Member of the South Dakota Senate from the 32nd district
- Incumbent
- Assumed office December 3, 2019
- Preceded by: Alan Solano

Personal details
- Born: July 13, 1962 (age 64) Palo Alto, California, U.S.
- Party: Republican
- Education: Stanford University (BA)

= Helene Duhamel =

American politician and journalist

Helene Duhamel (born July 13, 1962) is an American politician and journalist serving as a member of the South Dakota Senate from the 32nd district.

== Career ==
After graduating from college, she worked as a news anchor for KDUH in Scottsbluff, Nebraska. In 1989, she returned to Rapid City.

Duhamel was appointed to the Senate by Governor Kristi Noem in 2019 to fill the vacancy left by Alan Solano. Duhamel had previously served as a television news anchor for KOTA-TV and as the public information office for the Pennington County Sheriff’s Office.

== Electoral history ==
In 2020, Duhamel ran for re-election to the South Dakota State Senate to represent District 32; she was unopposed in the Republican primary. Duhamel beat Democratic challenger Michael Calabrese by 64% to 36%. Calabrese was a small business owner and served on the Rapid City Board of Parks and Recreation.

2020 General Election: South Dakota State Senate District 32
| Party |  | Candidate | Votes | % |
|---|---|---|---|---|
|  | Republican | Helene Duhamel | 7,397 | 64% |
|  | Democratic | Michael Calabrese | 4,413 | 36% |

== Legislative History ==

=== 2020 Legislative Session ===
After her appointment to the State Senate, Duhamel represented District 32 during the 2020 South Dakota Legislative Session.
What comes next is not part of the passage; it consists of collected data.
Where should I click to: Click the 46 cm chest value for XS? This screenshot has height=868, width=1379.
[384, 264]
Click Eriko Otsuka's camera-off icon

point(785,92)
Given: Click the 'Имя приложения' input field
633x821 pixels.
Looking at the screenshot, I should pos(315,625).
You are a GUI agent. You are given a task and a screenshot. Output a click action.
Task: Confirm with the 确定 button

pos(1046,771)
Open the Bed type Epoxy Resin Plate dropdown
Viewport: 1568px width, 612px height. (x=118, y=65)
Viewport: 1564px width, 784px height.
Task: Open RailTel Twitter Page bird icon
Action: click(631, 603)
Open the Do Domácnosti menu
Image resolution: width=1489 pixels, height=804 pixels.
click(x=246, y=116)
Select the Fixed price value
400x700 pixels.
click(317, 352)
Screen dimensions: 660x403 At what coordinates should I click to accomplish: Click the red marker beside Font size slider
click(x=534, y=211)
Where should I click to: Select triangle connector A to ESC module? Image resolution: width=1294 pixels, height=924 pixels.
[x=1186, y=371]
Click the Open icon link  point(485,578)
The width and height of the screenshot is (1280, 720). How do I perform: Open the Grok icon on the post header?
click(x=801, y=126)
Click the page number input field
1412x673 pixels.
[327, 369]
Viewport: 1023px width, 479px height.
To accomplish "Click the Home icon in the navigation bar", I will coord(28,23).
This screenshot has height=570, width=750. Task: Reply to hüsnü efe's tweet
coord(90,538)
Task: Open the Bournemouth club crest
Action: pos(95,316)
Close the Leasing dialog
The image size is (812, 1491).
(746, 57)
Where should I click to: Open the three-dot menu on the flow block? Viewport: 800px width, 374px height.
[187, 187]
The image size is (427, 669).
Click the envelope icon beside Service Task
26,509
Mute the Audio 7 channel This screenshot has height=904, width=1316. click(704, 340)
Senate Committee Membership
| Position | Committee |
|---|---|
| Vice-Chair | Local Government |
| Member | Health and Human Services |

Duhamel also served on the Local Government Interim Committee and as the Vice Chair of the Health and Human Services Interim Committee.

Duhamel's 2020 Prime Sponsored Legislation
| Bill Number | Bill Title |
|---|---|
| HB 1056 | revise drone surveillance protections |
| SB 60 | adopt the Physical Therapist Licensure Compact |
| SB 61 | revise certain provisions regarding a municipal office nominating petition |
| SB 70 | revise the offenses for which an order for interception of communications may be granted |

In 2020, all four pieces of legislation that Duhamel prime sponsored were passed into law and signed by the Governor Kristi Noem.